Embedding the capabilities for success:

  • building expertise, particularly around digital and analytics, but also in core scientific areas requiring more fluid inflow (and outflow) of talent as the portfolio evolves—including with talent from beyond the industry
  • shifting the mind-set to embrace different ways of working for each asset (rather than one size fits all), seeing external partners as true collaborators, and being ready to deprioritize programs when better opportunities arise (even if a project continues to meet predetermined stage gates)
  • creating new incentive models linked to project success and individual performance in a project context, rather than the performance observed along functional reporting lines

Read our latest thinking on agile pharmaceuticals

Activating agile R&D

Collectively these changes would represent a fundamental shift in the R&D operating models of “traditional” players and require new ways of thinking, working, and leading. Therefore, players may elect to focus first on a specific set of enablers with priorities determined by their starting point and final aspiration. Regardless of which approach is adopted, a structured approach to any agile transformation is essential to maximize impact and minimize disruption. Typically, this includes three key steps:

  • Diagnosis.

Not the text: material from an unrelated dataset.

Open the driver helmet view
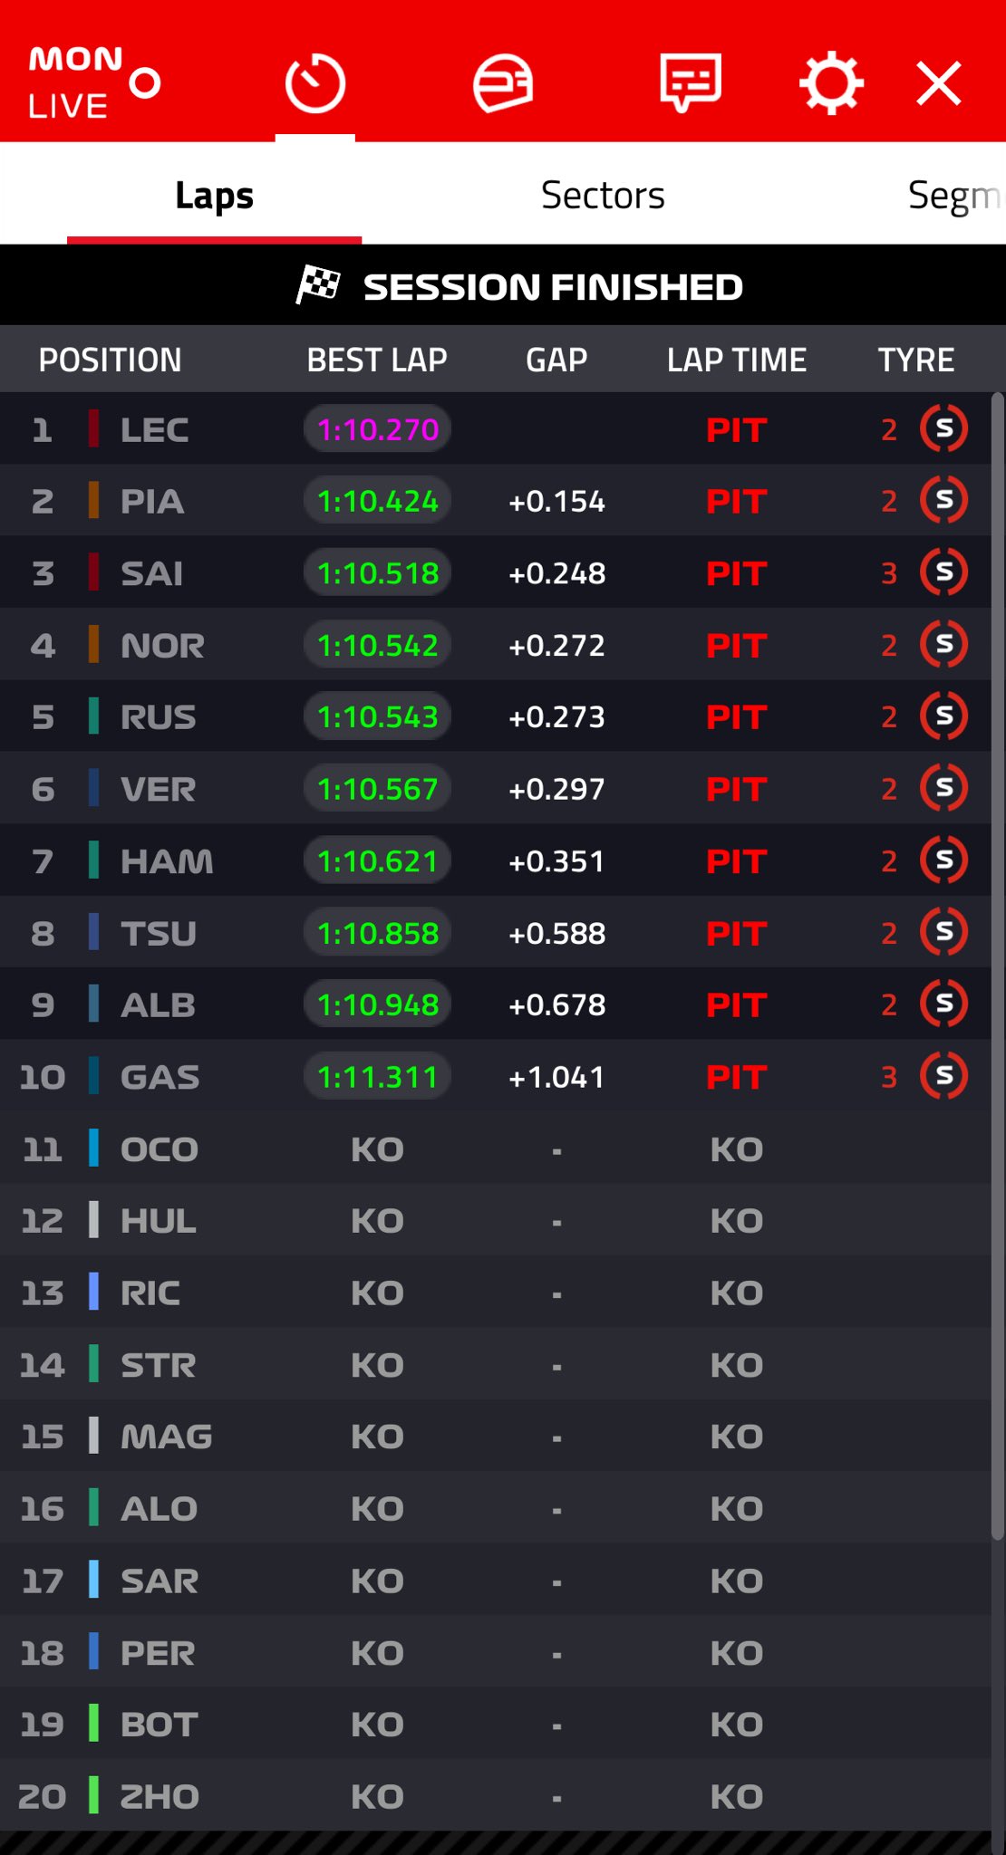 point(503,84)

Assess the current level of agility across the areas outlined above to identify areas of strength and gaps where an opportunity exists and, importantly within this, call out differences by TA, geography, or platform and identify any ongoing efforts.
  • Aspiration setting. Define the target end-state and the time frame for achieving it, including laying out which agile approaches will be implemented and where in the organization—and also how success will be measured.
  • Agile transformation. Adopt agile techniques to trial and refine prioritized interventions, with clear senior operational sponsorship and interim targets—then scale successful approaches at pace.

Across these areas, the breakdown of established silos is an important unifying theme. First, the concept of a TA will become increasingly less important in R&D as the interrelationships between different disease states are further clarified. Targets and technologies will be important across multiple indications, and R&D organizations must evolve to reflect this. Second, functional lines will become less important within R&D organizations as resources are fluidly deployed against projects informed by data. The makeup of these teams will be highly dependent on the needs of an asset and its development plan, and we will therefore see new combinations of functions collaborating to bring drugs to patients. Finally, the division between the internal and external world will become increasingly blurred as pharmacos build external partnerships across all aspects of development and draw on talent from beyond the payroll to bring the best-available capabilities to key projects.